7.桜のように、儚く解ける只中に。
カクヨムでも頑張ってます。
まだの方は是非_(:3 」∠)_
――母さんは、俺が四歳の頃に亡くなった。
物心ついた頃にはもう身体を悪くしていたのか、家ではなくずっと病院にいたのを憶えている。親父に連れられて見舞いに行くと決まって、なにかお菓子を貰っていた。そして少なくとも自分がいる間は、常に笑顔を浮かべていたのだ。
だからある朝、母が亡くなった報を聞いた時は信じられなかった。
葬儀には父方の親戚しか出席せず、みんなが神妙な面持ちを浮かべて目を伏せる。涙を流す人もいれば、何かを噂している親類もいたように思う。

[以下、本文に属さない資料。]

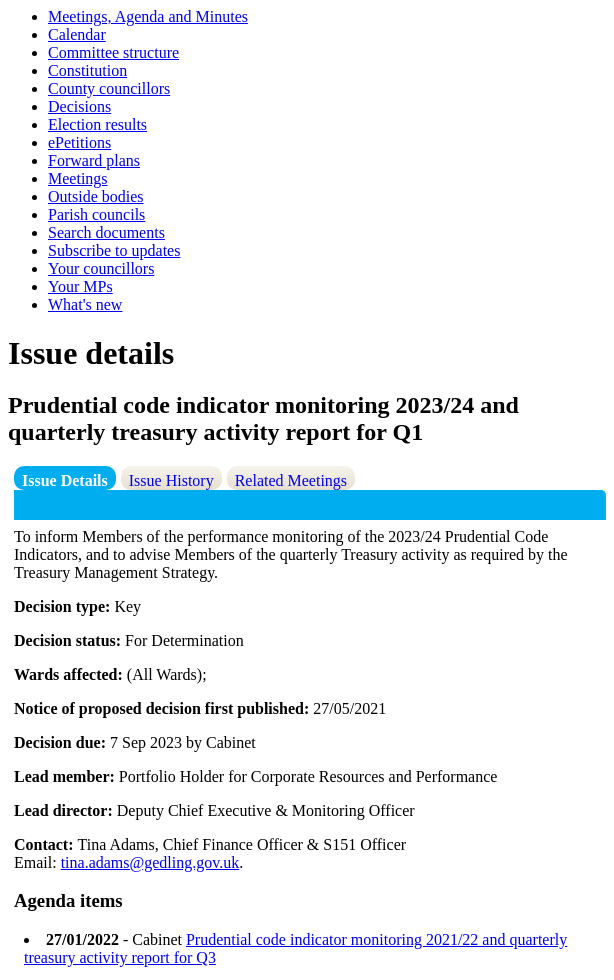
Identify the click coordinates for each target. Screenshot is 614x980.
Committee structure (113, 52)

俺は子供ながらに、それが普通の葬式ではないと感じていた。
だけど親父はそんな中でも気丈に振る舞って、涙一つさえ見せない。それを心がないのだと語る者もいたが、俺にはその理由が漠然と良く分かっていた。
親父はただ一生懸命に、息子の俺が不安に思わないようにしていたのだ。
本当は誰よりも泣き叫びたかっただろうに、自分よりも残された子を想いながら。
それを知っていたから、俺はあえていままで母さんの話は訊いてこなかった。
父の部屋の片隅にはいまでも、その遺影が置かれているのは知っている。恵梨香さんと再婚した現在でも、彼はきっと母さんのことを心の底から愛していた。
――だったら、もういいのではないか。
親父はきっと、すべてを一人で背負い込もうとしていた。
それが何かはまだ知らない。でも、俺だってもう小さな子供ではないのだ。
これまで男手一つで育ててもらって、いまでは隣に絵麻や恵梨香さんだっている。そろそろ親父だって、重荷を置いてもいい頃ではないか。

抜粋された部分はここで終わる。